> **Given information**
──────

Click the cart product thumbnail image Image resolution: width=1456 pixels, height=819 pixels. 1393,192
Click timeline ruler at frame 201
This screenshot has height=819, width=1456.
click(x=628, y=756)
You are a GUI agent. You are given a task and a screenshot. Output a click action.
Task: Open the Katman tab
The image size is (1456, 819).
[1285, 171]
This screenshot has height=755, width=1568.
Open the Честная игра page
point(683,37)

──────

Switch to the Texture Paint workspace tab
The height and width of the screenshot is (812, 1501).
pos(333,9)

──────

Within the material above, transcribe exactly the lines that run from the line holding "Click the cart" through the line holding "Task: Open the Katman tab".

> **Output of the task**
Click the cart product thumbnail image Image resolution: width=1456 pixels, height=819 pixels. 1393,192
Click timeline ruler at frame 201
This screenshot has height=819, width=1456.
click(x=628, y=756)
You are a GUI agent. You are given a task and a screenshot. Output a click action.
Task: Open the Katman tab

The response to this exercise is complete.